• Task item: Retype, word for word, every line from the one holding "Screen dimensions: 897x591" through the one holding "Given: Select the 1-Month" in the entries below, both included, and only those lines.

• Records from a data source:

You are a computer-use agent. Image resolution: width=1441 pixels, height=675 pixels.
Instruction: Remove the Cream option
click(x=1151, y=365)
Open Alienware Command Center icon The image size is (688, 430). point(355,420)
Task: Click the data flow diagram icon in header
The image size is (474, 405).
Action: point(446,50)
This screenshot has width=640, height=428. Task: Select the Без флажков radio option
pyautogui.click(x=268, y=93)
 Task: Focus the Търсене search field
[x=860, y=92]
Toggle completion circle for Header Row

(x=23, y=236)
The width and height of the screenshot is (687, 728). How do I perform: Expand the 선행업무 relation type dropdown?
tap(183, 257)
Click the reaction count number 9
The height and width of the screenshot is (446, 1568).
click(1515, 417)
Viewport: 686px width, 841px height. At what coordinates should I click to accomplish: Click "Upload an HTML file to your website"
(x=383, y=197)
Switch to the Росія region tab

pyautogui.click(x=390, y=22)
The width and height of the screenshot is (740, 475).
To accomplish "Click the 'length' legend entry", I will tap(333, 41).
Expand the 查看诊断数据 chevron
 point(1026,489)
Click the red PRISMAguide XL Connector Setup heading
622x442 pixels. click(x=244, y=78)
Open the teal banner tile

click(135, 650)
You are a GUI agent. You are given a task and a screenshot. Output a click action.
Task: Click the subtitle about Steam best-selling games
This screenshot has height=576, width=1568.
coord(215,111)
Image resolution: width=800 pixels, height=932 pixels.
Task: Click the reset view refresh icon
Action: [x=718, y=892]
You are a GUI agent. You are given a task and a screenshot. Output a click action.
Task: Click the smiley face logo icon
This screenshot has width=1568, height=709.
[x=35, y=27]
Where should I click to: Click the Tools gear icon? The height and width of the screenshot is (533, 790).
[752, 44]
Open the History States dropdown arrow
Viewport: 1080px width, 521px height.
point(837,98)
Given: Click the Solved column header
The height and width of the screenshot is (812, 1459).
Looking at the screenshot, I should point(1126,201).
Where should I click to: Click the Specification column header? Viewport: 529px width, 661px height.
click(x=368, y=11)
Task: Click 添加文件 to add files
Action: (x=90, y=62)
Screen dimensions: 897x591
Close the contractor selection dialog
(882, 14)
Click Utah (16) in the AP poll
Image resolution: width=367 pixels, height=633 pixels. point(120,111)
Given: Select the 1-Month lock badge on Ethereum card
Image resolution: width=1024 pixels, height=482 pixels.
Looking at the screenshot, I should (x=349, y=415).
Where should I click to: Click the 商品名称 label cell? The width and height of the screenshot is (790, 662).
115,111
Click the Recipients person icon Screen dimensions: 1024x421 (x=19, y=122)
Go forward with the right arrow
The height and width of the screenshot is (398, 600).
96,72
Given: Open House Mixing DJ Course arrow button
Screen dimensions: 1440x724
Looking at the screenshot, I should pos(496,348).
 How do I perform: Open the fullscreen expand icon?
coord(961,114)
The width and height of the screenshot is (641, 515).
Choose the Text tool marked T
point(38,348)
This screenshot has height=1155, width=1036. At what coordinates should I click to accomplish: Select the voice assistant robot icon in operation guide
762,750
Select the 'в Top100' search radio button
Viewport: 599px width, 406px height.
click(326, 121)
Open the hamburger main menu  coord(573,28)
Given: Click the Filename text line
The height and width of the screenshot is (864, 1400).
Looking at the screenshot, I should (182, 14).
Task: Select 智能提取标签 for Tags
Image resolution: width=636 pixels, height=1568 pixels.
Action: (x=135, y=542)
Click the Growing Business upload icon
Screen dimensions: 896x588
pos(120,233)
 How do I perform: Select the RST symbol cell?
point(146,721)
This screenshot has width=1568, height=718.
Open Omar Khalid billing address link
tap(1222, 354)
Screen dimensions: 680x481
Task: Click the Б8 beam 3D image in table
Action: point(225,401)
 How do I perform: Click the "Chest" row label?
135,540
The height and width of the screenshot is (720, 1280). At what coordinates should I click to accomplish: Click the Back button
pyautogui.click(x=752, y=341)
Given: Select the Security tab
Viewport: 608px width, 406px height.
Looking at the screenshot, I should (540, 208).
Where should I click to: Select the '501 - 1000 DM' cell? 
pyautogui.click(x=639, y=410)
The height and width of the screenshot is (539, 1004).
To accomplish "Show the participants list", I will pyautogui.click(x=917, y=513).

• Answer to this exercise:
Screen dimensions: 897x591
Close the contractor selection dialog
(882, 14)
Click Utah (16) in the AP poll
Image resolution: width=367 pixels, height=633 pixels. point(120,111)
Given: Select the 1-Month lock badge on Ethereum card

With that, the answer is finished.